I would say that with your config that this is normal and nothing to worry about. I would consider it a good sign.
 
this is what i was told by some one on the corral

"I think what's happening is that you're pulling a vacuum on the crankcase through the pcv. When the engine runs for a long period of time at idle, light cruise, deceleration, the pcv is constantly 'sucking' on the crank case. With no breather - there's no way for air to get into the crankcase - the whistling you're hearing is air being 'sucked' into an evacuated crankcase through whatever nook/cranny it can find, same symptom after long cruises - 'whistling' past valve cover gaskets, front or rear crank seals, etc. - whatever the 'weakest' link is - that's where the air will seep in.
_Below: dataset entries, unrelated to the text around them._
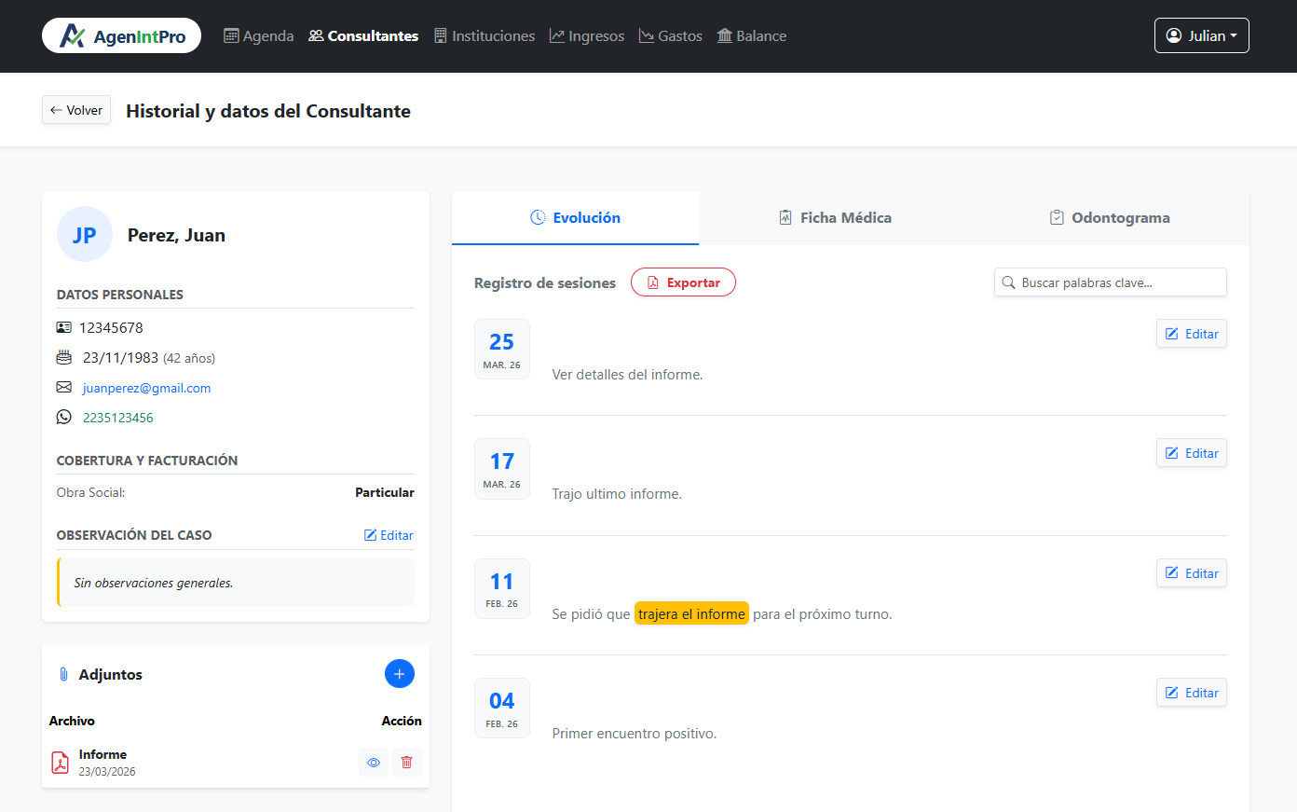The height and width of the screenshot is (812, 1297).
Task: Edit the Observación del Caso note
Action: tap(389, 534)
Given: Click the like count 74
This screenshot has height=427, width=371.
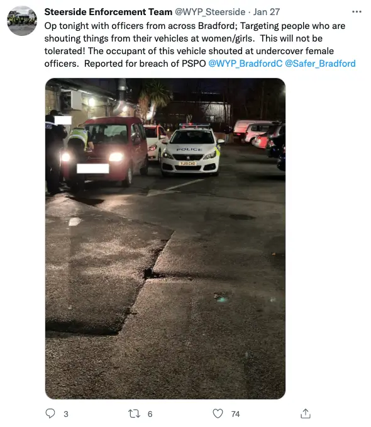Looking at the screenshot, I should [x=236, y=414].
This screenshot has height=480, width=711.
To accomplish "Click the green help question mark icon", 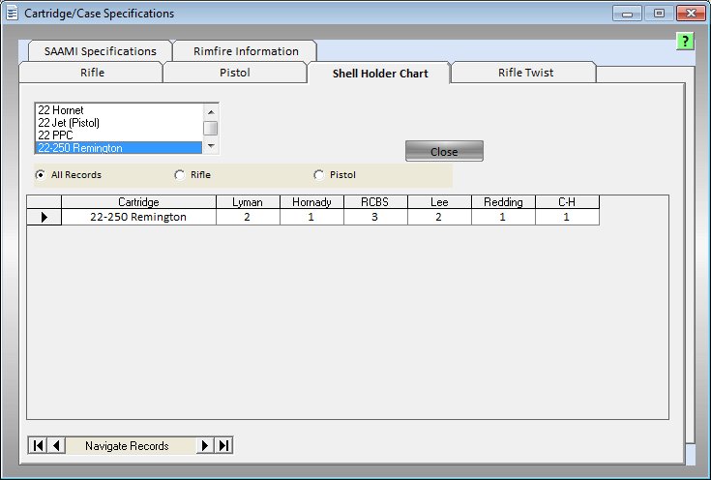I will click(x=685, y=41).
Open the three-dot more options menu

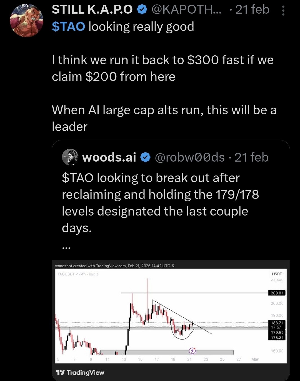(x=283, y=11)
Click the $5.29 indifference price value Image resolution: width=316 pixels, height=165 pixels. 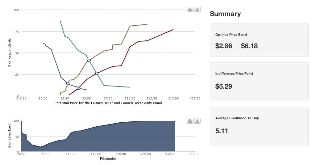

I'd guess the whistling stops once pressures outside and inside the crankcase equalize. Next time it's doing it - pop the pcv out and see if the whistling stops as air whooshes in filling the crankcase. On a race car that's tended to and regularly maintained, evacuated crankcases are one thing. On a street car, I'd want to get that fixed. Over the long run, it's not doing the gaskets/seals any favors - they weren't designed to seal against that. Put a functional breather on the other side if you're gonna run the pcv. Alternatively, just ventilate the crankcase into a catch can."